▸ **抜粋**:
-=-=-
次に、無線基地局装置101Aは、上位装置から端末情報解放指示を受信して、無線端末装置202に関する情報を解放し、上位装置へ端末情報解放完了通知を送信する(ステップS17)。
[不適切なハンドオーバ動作の例]
以下、無線端末装置202と通信中の無線基地局装置またはハンドオーバ元の無線基地局装置をサービング基地局とも称し、ハンドオーバ先の無線基地局装置を周辺基地局とも称する。
図3は、本発明の実施の形態に係る無線通信システムにおいて、不適切なハンドオーバ動作(Too Late HO)が生じた状況の一例を示す図である。
図4は、本発明の実施の形態に係る無線通信システムにおける、不適切なハンドオーバ動作(Too Late HO)およびその検出処理のシーケンスの一例を示す図である。
”Too Late HO”は、たとえば以下のような場合をいう。すなわち、ハンドオーバが始まる前、あるいはハンドオーバ処理の最中に、ハンドオーバ元の無線基地局装置について無線リンク断(RLF:Radio Link Failure)が発生し、かつハンドオーバ元の無線基地局装置以外の無線基地局装置に対する無線端末装置202の接続再確立が生じた場合である。
”Too Late HO”の検出方法は、たとえば以下のようになる。すなわち、無線端末装置202が無線基地局装置101AについてRLFを起こした後に無線基地局装置101Bに対して無線リンクを再確立した場合、無線基地局装置101Bが無線基地局装置101Aに対してRLF通知を送信する。これにより、無線基地局装置101Aは”Too Late HO”を検出する。
ここでは、図3に示すように、無線端末装置202は、セルCA内に位置し、無線基地局装置101Aと通信中である場合を想定する。
図3および図4を参照して、まず、無線端末装置202は、各無線基地局装置から送信される無線信号の受信電力を測定し、測定した受信電力の測定結果を示す測定結果通知を無線基地局装置101Aへ送信する(ステップS51)。
次に、無線基地局装置101Aは、無線端末装置202から受信した測定結果通知に基づいて、当該無線端末装置202のハンドオーバを行なうべきか否かを判断する。無線基地局装置101Aは、当該無線端末装置202のハンドオーバを行なうべきであると判断すると、周辺セル情報を参照してたとえば無線基地局装置101Bをハンドオーバ先として決定する(ステップS52)。
次に、無線基地局装置101Aは、無線基地局装置101Bを示すハンドオーバ要求を、基地局間インタフェースであるX2インタフェース経由で無線基地局装置101Bへ送信する(ステップS53)。
次に、無線基地局装置101Bは、無線基地局装置101Aからハンドオーバ要求を受信して、無線基地局装置101Aへ当該ハンドオーバ要求に対するハンドオーバ応答をX2インタフェース経由で送信する(ステップS54)。
ここで、ネットワーク側のハンドオーバの準備中、すなわち無線基地局装置101Aおよび101Bが上記のようなハンドオーバのためのメッセージの送受信を行っている間に、無線端末装置202が、セルCAの圏外、かつセルCBの圏内に移動する(ステップS55)。
この無線端末装置202の移動により、無線基地局装置101Aから送信されるハンドオーバを指示するためのRRCコネクション再構成指示(ステップS56)が無線端末装置202に届かなくなり、RLFが発生してしまう(ステップS57)。
-=-=-
▸ **提供資料**:

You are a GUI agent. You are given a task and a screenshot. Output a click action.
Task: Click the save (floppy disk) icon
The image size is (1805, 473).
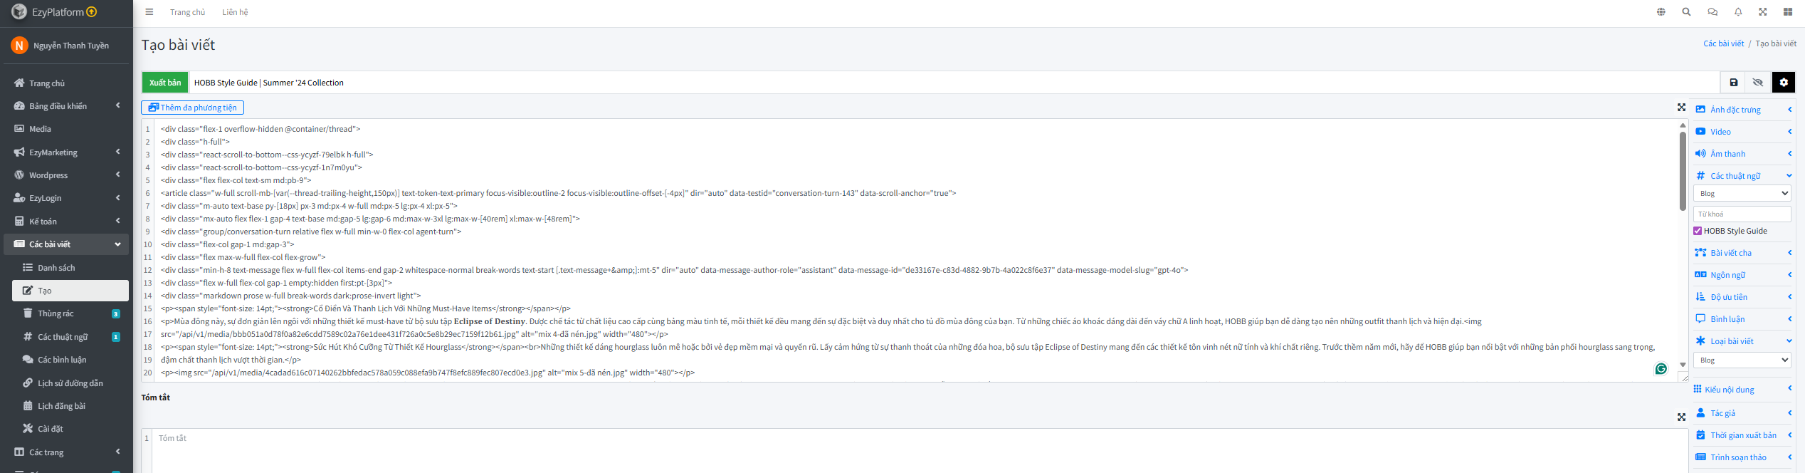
-=-=-
▸ **出題 1**:
ハンドオーバについての抜粋を二文で要約せよ。
▸ **出題 2**:
ハンドオーバについての抜粋を、最後の文の続きから書き進めよ。
一覧はこの作業に関係しない。

▸ **正解 1**:
"Too Late HO"とは、ハンドオーバの開始前または処理中にハンドオーバ元の無線基地局装置でRLFが発生し、別の無線基地局装置への接続再確立が生じる場合をいう。RLFの後に無線基地局装置101Bへ再確立すると101Bが101AへRLF通知を送って"Too Late HO"が検出され、例では101Aと101Bのハンドオーバ準備中に無線端末装置202がセルCBの圏内へ移動したため、RRCコネクション再構成指示が届かずRLFが発生する。

▸ **正解 2**:
次に、無線端末装置202は、RLF発生を検出すると、無線信号の受信電力の測定等によって周辺の無線基地局装置の探索を行ない、探索した無線基地局装置101Bに再接続するために、RRCコネクション再確立要求(RRC Connection Reestablishment Request)を送信する(ステップS58)。
次に、無線基地局装置101Bは、無線端末装置202からRRCコネクション再確立要求を受信して、RRCコネクション再確立応答を無線端末装置202へ送信する(ステップS59)。これにより、無線端末装置202および無線基地局装置101B間でRRCコネクションが確立される。
次に、無線端末装置202は、無線基地局装置101BへRRCコネクション再確立完了通知(RRC Connection Reestablishment Complete)を送信する(ステップS60)。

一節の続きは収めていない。